O servidor diz que já perdeu a conta de quantas trilhas não identificadas nos mapas percorreu nestes anos todos, principalmente na Serra do Mar paulista. “Tive a honra de explorar dezenas de rios a que ninguém nunca nos soube dizer como chegar, fomos até suas nascentes, algumas nitidamente intocadas”, conta, ressalvando que antes a tarefa era mais fácil. “Há muitos anos, havia facilidade para se aventurar nas florestas paulistas, mesmo nos parques estaduais, mas hoje, coma explosão dos esportes ao ar livre, os parques fecharam o certo e tudo é mais controlado”.
Mãos à obra
O planejamento de novas trilhas, com certeza, ganhou grande impulso com a internet e, principalmente, com os muitos aplicativos de geolocalização e visualização aérea. Rodriguez explica que planeja seus caminhos com ajuda dos aplicativos Wikiloc, Wikimapia, Wikiexplora, Google Earth e Caltopo. “Com eles você pode ver até os buracos do caminho que vai percorrer antes de dar o primeiro passo fora de casa”, garante. Da porta para a rua, o GPS é o guia.

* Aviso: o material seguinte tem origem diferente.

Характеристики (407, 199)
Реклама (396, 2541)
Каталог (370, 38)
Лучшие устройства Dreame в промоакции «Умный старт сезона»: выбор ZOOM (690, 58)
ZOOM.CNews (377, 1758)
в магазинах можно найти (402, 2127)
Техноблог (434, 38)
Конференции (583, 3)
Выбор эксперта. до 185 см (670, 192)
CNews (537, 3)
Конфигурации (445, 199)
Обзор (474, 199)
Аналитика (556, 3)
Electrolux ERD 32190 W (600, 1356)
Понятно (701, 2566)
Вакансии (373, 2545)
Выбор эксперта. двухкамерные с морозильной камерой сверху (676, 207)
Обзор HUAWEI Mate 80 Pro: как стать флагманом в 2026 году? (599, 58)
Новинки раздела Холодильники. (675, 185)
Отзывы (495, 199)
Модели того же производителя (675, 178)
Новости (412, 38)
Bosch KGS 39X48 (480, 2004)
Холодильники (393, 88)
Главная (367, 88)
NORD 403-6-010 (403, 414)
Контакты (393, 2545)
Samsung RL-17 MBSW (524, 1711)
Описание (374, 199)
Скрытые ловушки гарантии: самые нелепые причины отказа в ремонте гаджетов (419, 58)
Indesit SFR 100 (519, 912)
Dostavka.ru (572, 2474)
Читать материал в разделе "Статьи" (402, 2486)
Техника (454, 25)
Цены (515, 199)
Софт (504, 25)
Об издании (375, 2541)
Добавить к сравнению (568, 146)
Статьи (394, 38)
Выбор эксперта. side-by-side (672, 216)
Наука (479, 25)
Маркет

De Paula concorda com ele. “Muitas vezes me perguntam como faço, e logo percebo que a pessoa me visualiza de facão em punho abrindo caminho, picando tudo o que é árvore, o que passa longe da realidade, o objetivo nunca é deixar um caminho atrás da gente e, na verdade, ficar dando facãozada por horas quase sempre é inútil e só arrebenta os braços”, resume.